The Republicans are saying that the effort will be D.O.A. (dead on arrival) because they are of the position that in this economy, any effort to increase taxes on the so-called “job creators) (e.g. millionaire and billionare business men and women) would be tantamount to halting economic recovery.

The plan will include the so-called,  “Buffet Rule”, a proposal that ould establish the principle that anyone earning more than $1 million a year should not pay taxes at a lower rate than middle class Americans. The rule is named for investor Warren Buffet who wrote in August that the wealthy are being “coddled.”

Alas, I have NOT seen the bill yet however, I have heard rumblings that the bill will start with eliminating tax cuts at the $250,000 threshold level which is considered high income but certainly and by all means NOT RICH. On several occasions, law makers and the President himself have described people in this group as rich.

I had this debate with a friend of mine online and in various digital spaces recently about how it is misnomer to refer to those earning $250,000 per couple rich.
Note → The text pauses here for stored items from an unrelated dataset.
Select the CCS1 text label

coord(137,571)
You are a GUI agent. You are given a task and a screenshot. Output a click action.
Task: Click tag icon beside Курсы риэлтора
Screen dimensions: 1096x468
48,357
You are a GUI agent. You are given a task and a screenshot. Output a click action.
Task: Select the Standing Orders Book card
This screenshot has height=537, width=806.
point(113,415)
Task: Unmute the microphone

A couple earning $250,000, while making a substantial amount of money compared to most in the country – heck the world, have more obligations by circumstance of  their affluence and choice, but still cannot be classified as rich, necessarily.

Consider this scenario:

The take home monthly salary after taxes at the 34% tax bracket is $13,750 monthly.

Subtract

$4,000     mortgage payment

$900.00  lease or loan for two cars

$6,000     private school tuition for two children

$1500      Automobile Insurance, utilities, phone, gas, petrol,

$1000     Miscellaneous (grocery, dry cleaning, travel)
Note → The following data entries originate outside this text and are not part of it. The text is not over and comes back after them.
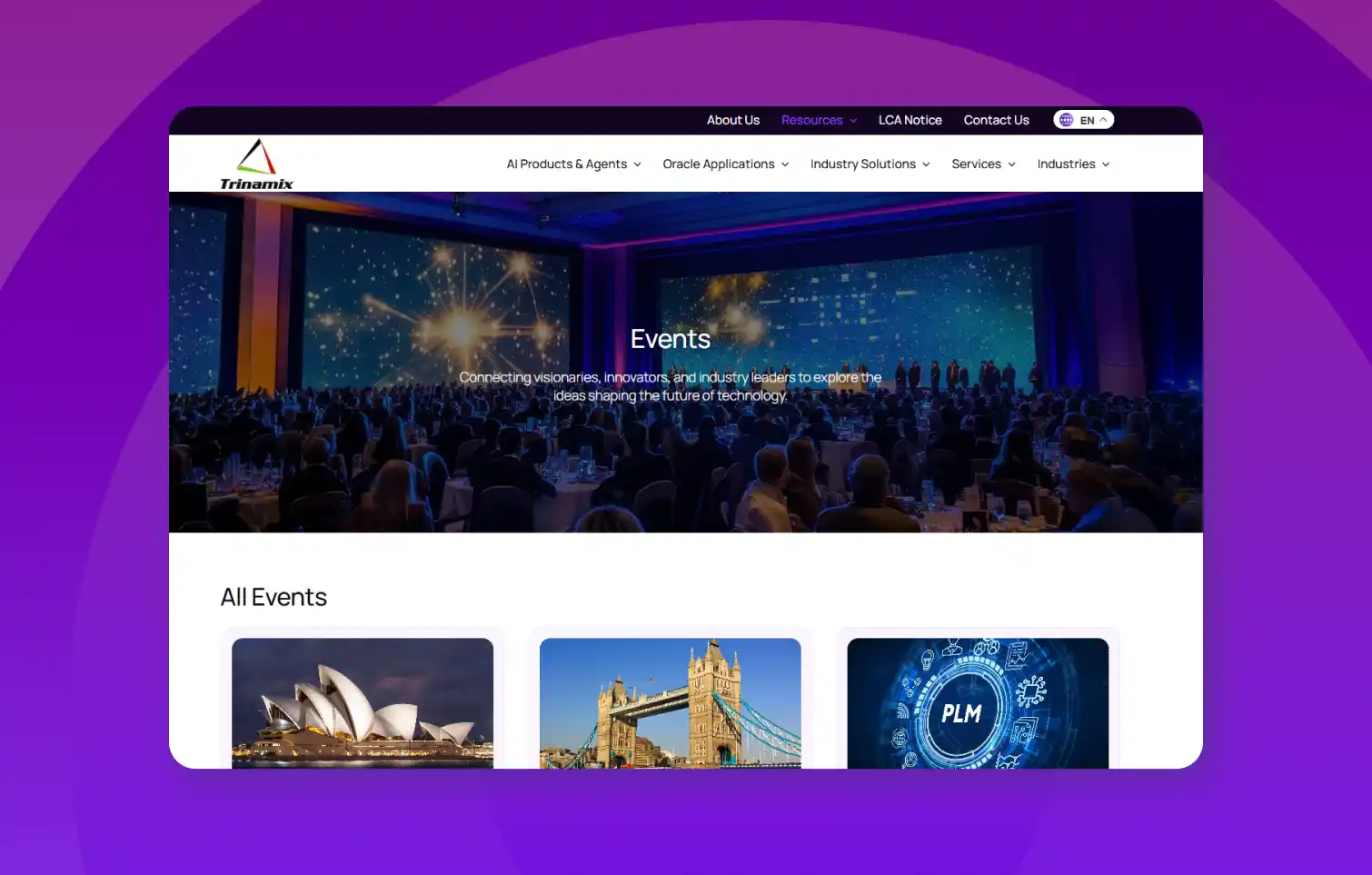Click the Trinamix logo
1372x875 pixels.
256,164
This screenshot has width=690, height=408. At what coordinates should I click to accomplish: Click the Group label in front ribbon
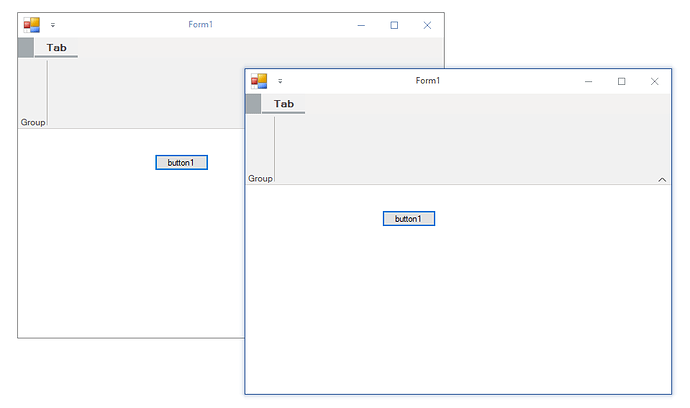pyautogui.click(x=260, y=179)
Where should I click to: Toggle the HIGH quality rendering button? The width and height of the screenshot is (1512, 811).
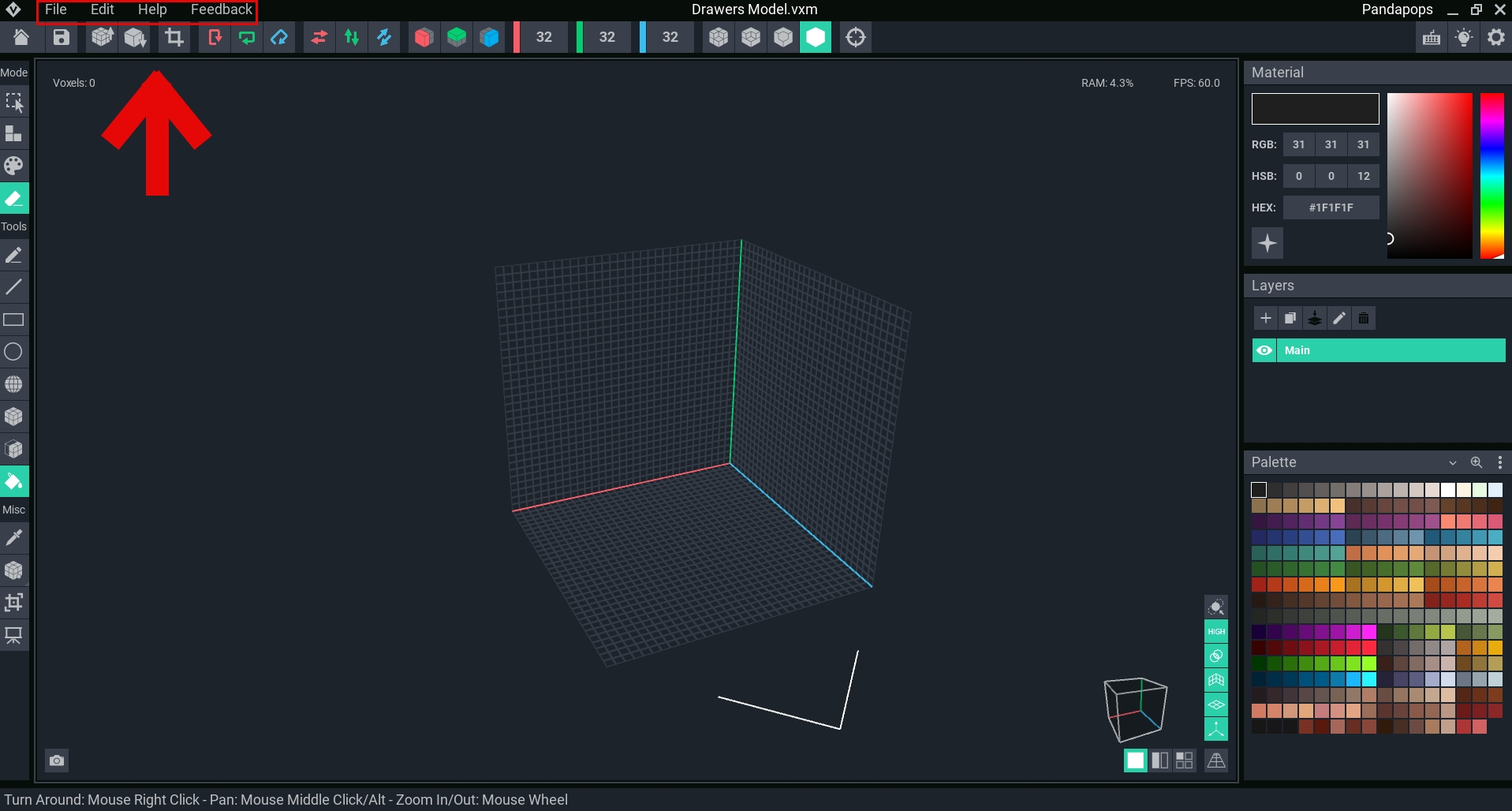coord(1216,631)
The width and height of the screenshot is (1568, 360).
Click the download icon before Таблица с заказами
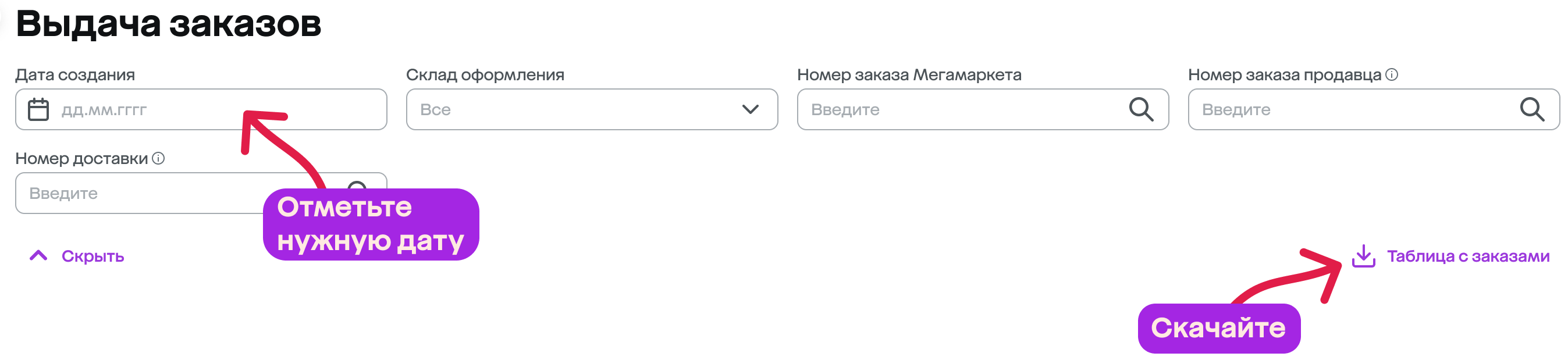click(1363, 256)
$1050       School loan/Life & Health insurance payments

$300       Savings/Rainy Day fund or Credit Card payments

———————————-

$13,750

And if the adults in this hypothetical scenario are not employed by anyone,  but are small business owners, their take home may be even less depending on their business expenses.  They may opt to draw a reduced salary to offset costs. Thus, even with tax incentives and tax breaks available to help sustain the business, they still have more outlay than the average wage-earner.
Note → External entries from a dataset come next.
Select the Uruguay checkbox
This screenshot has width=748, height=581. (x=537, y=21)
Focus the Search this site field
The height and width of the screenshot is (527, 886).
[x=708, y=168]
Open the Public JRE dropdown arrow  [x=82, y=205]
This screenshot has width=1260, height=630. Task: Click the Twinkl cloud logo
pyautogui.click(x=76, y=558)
This hypothetical household described above  is (1)rich perhaps in education and income potential that comes from being educated; (2)rich in home ownership;  (3) rich in knowledge that their children are getting top quality care; (4)rich in having the luxury of having left over a modest monthly savings;  and (5) rich in the home equity accrued in their house (though in this market so many homes are under water that this may not hold true for all).

It’s not all gravy as people seem to think. While folks in this income bracket may appear wealthier than others, a person with less obligation, with his/her children in public school;  who is without a car and did not attend college on loans and  is not saddled with college loan payments may have more left over each month for discretionary spending to stimulate the economy than some high income earners.

Thus, the definition of rich, in my opinion, should be: having substantial liquid and assets in reserves from which one can draw and the luxury of not having to work because one has sufficient real estate, assets and investments that are earning enough revenue, interest and residuals that would absolve one of the need to work.  I may be describing the angel investor who lives off the interest of his trust fund investments here.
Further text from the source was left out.